You have a child. You take your child up to a hill—looking out over the six cottages you call Buttsville—and you say “This…this is all yours. This I give to you. When I die, you will need to take over.” But then you gesture around to the surrounding areas, to Europe, and say “For your children and your children’s children though…All of Europe shall kneel to the Poohands, Lords of Buttsville.”
And your child looks up at you wide-eyed. And somewhere a developer says “Ugh, I knew people wouldn’t take our very serious trade simulator seriously.”
Take your jokes where you can get ‘em, because Grand Ages: Medieval is one semi-hardcore economics/empire simulator. It’s got the pseudo-4X stylings of something like Total War mixed with the real-time-with-pause progression found in something like Europa Universalis IV—but all centered around trade and the economy.
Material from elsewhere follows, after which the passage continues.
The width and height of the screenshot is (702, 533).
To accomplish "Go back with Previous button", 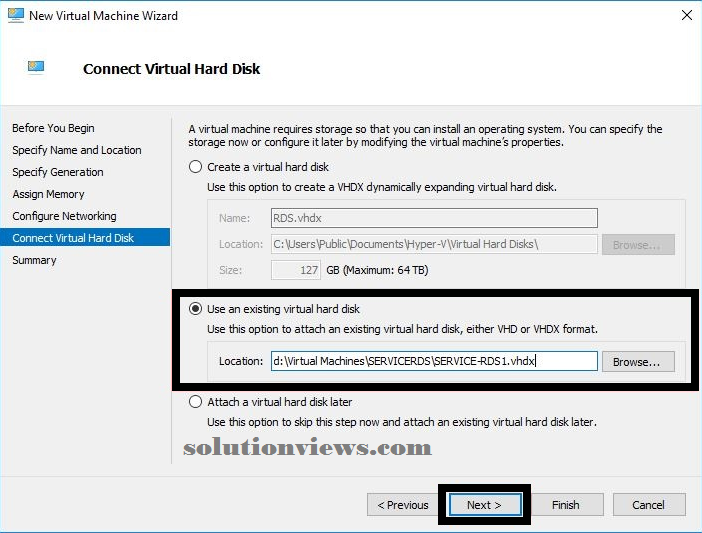I will point(402,505).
You start the game as the leader of a single medieval town—maybe a coastal fishing village, or a mountainous mining settlement, or a loosely assembled group of shepherd hermitages. Then with the time-honored arts of capital-B Business, you set out to forge an empire across Europe.
Trade your fish inland. Trade your lumber to the grasslands. Trade your metals to…well, pretty much everyone. Slowly accrue gold. Slowly hire more trade convoys. Slowly expand your operations to cover a larger part of Europe. Send settlers out to establish new towns, with silly names like Buttsville.
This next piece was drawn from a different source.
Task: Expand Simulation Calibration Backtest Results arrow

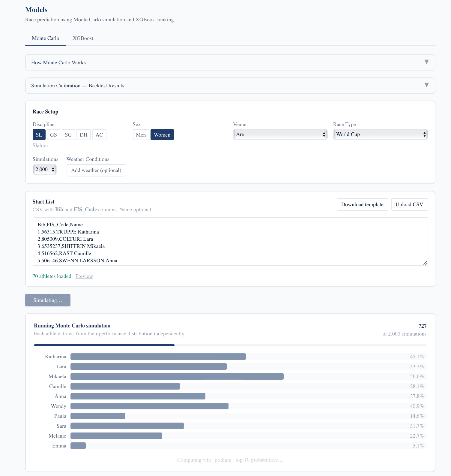Action: point(426,85)
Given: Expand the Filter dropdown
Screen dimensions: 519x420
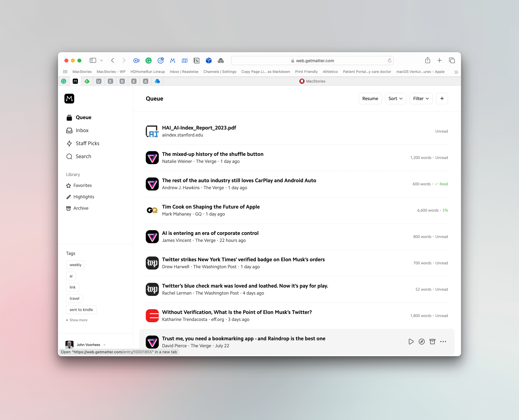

See, each town can only produce four resources (out of a possible twenty) at a time. Excess is traded away to neighboring towns in return for whatever you’re short on. Skilled merchants can make a profit both coming and going.
It’s X Factor, except the “X” in this case is not a questionable amount of music talent—it’s the ability to “mutually aid” your neighbors by selling them dubious-quality fish and taking their gold in return. Every week. Forever. Until the entire town collapses and you volunteer (quite graciously) to take over as mayor, thus expanding your own domain.
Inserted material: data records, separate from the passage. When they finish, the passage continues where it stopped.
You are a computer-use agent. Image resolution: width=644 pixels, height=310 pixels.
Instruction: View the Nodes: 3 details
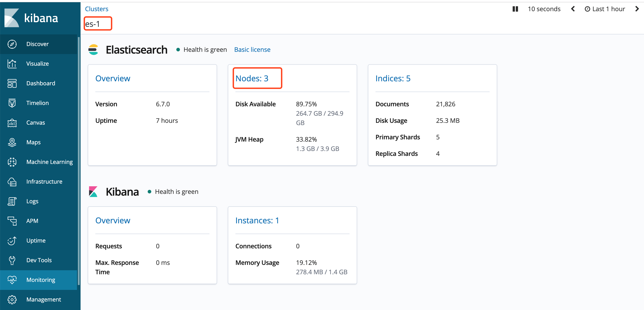click(x=252, y=78)
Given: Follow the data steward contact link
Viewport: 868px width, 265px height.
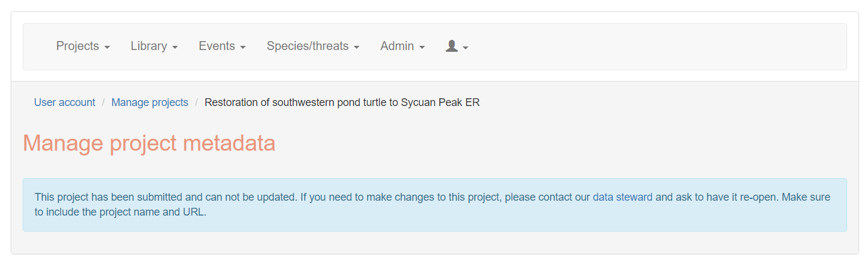Looking at the screenshot, I should click(623, 197).
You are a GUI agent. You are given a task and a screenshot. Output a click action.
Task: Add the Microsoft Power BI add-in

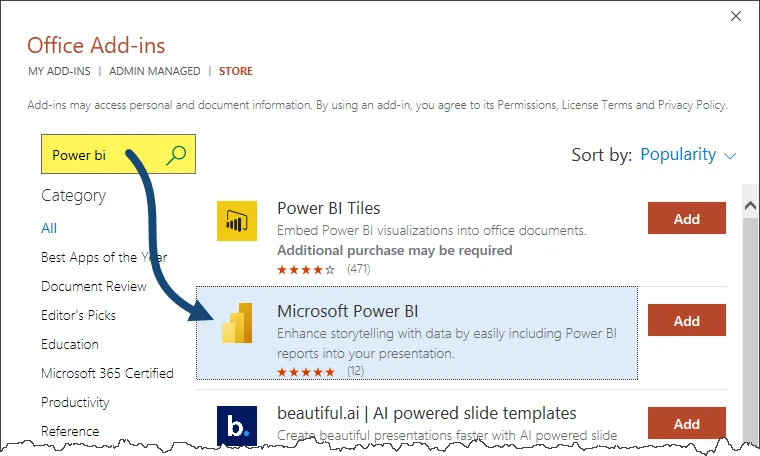pyautogui.click(x=686, y=321)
Taken another way, it is accounting. Your job in Grand Ages: Medieval is basically a glorified course in Imperial Accounting 101—balance the books, learn about supply and demand and trade networks, figure out how to cycle food and metal to the cities, tools to the farms and mines. It is beautifully-rendered spreadsheets.
And yet if I’ve learned anything in my time playing PC games, it’s that I have a boring streak about a mile wide hidden right at my core. The same streak that compels me to put Europa Universalis IV on our Game of the Year list—for good reason, I might add—also finds something strangely addictive about Grand Ages: Medieval.
Buy. Sell. Buy. Sell. Buy. Sell. Upgrade your town. Repeat. Grand Ages: Medieval is hardly going to win our entirely-fictional “Most Visceral Game” award. But there’s something about a strategy game that allows players to conquer through economic warfare as readily as actual sword-and-board warfare. There’s something addictive about the cycle—about gradually optimizing trade routes, automating them so you can focus elsewhere.
More than Europa Universalis, more than Total War, more than Civilization, Grand Ages: Medieval is like peering into the guts of an empire instead of sitting above it. Why is an emperor concerned with trade routes I don’t know. But in this game, that’s life. Grand Ages: Medieval is about slowly building a massive machine out of piecemeal parts, and then tuning those pieces towards perpetual motion—towards self-correction and permanence.
The sun will never set on the Butt Empire.
I don’t know how the Grand Ages: Medieval experience will hold up across a dozen, two-dozen, two-hundred hours—but I do know I enjoyed what I’ve played so far. So much so that I accidentally extended my demo to twice its planned length, almost missing a later meeting in the process. It’s definitely not for everyone—more for the scotch-and-a-quiet-night-in crowd than your typical game. But I think it might be worth checking out.
We’ll presumably have a more solid opinion when the full game launches in September.